Recently, I discovered another Walt-related urban myth that is firmly believed by many sincere people and I hesitate to even discuss it because despite all my disclaimers, I am willing to bet that someone will then reference this article as "proof" that this story is true.

Displayed in the window of a prominent antiques shop in Asheville, North Carolina is an old draftsman's desk with Walt Disney's photo prominently displayed. The desk is priced at under $20,000 which the shop considers a bargain because -- according to the note attached to the desk -- this wooden treasure is actually "Walt Disney's drafting table. Used at the Asheville Citizen-Times while employed there in the 1920s."

Now before I continue this story, let me emphasize that Walt never lived in North Carolina and never worked for the "Asheville Citizen-Times" newspaper.

Apparently a local artist who owned the desk but passed away in 2000 had told a family friend repeatedly that the table belonged to Disney. Why did people believe him? Well, the legend in Asheville is that in 1924, Walt found work as a draftsman for Major Thomas A. Cox Jr. in the Jackson Building on Pack Square. Walt was apparently a competent draftsman but "he doodled little mice and other creatures on his work" and so Cox had to fire him.

Sounds pretty impressive until you actually examine this work supposedly done by Walt (and yes, the register of deeds for Buncombe County actually keeps a list of these alleged maps Walt supposedly worked on) and other than one that has a small set of hands drawn on it pointing to the north-south arrow, there is no indication that an aspiring cartoonist was involved in the creation of this work.

There isn't even a hint of a Disney signature and one of the stories I have always enjoyed is Ub Iwerks talking about all the time Walt took practicing his signature when they worked for the Kansas City Film Ad Company. Walt was never hesitant to put his name boldly on everything he did.

However, citizens of Asheville will sincerely tell visitors that Walt's signature is all over the maps held in the courthouse and some even claim to have vague memories of making deliveries to the Jackson Building and seeing Walt there in 1924.

DATA SEGMENT:
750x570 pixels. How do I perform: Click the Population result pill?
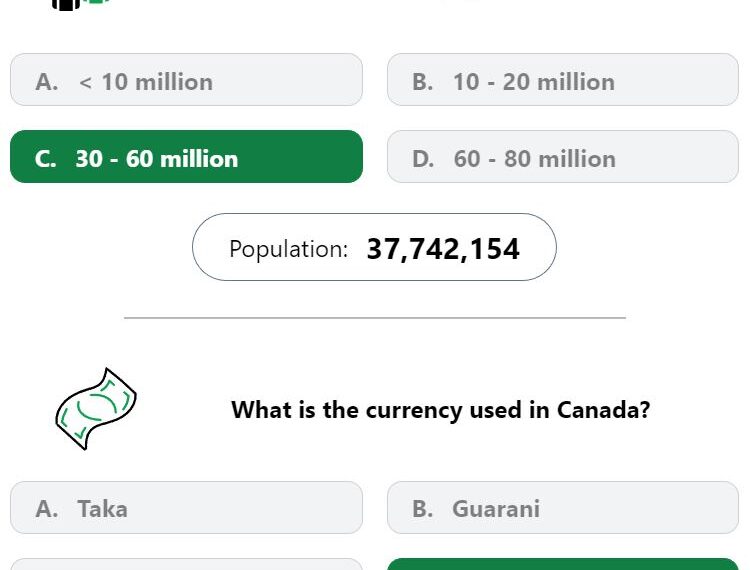(x=374, y=247)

STATED PROBLEM: Continue the passage about the Walt Disney myth in Asheville from the point where it stops. The data has no connection to the passage about the Walt Disney myth in Asheville.

EXPECTED ANSWER:
"I ran the blueprint machine for Mr. Cox, and Mr. Disney; he would make sketches and I would print them," Red Hoyle, 88, told a local reporter in 1997.

A 1966 article in the "Asheville Citizen" quotes Cox's wife talking about Disney, but it mentions she "struggled" with her memory and had only a photocopy of the original cartoon Disney supposedly drew for Cox after being fired.

The employment record for the "Asheville Citizen-Times" does not go back to the 1920s. However, there is plenty of evidence that Walt Disney moved from Kansas City to California in July 1923 and started his animation studio. By 1924 he was already working on three "Alice Comedies" in Hollywood.

But if you visit Asheville today, folks will still smile and tell you about their city's brief brush with Walt Disney. And no amount of facts and documentation can dim that legend. As is demonstrated by the community profile of Asheville, N.C. that's currently on-line over at epodunk.com. Were you to click on the Asheville link and then scroll halfway down the page, you'd see that this same old tired story ...

"Walt Disney worked here briefly as a draftsman for a construction company. He was fired for doodling"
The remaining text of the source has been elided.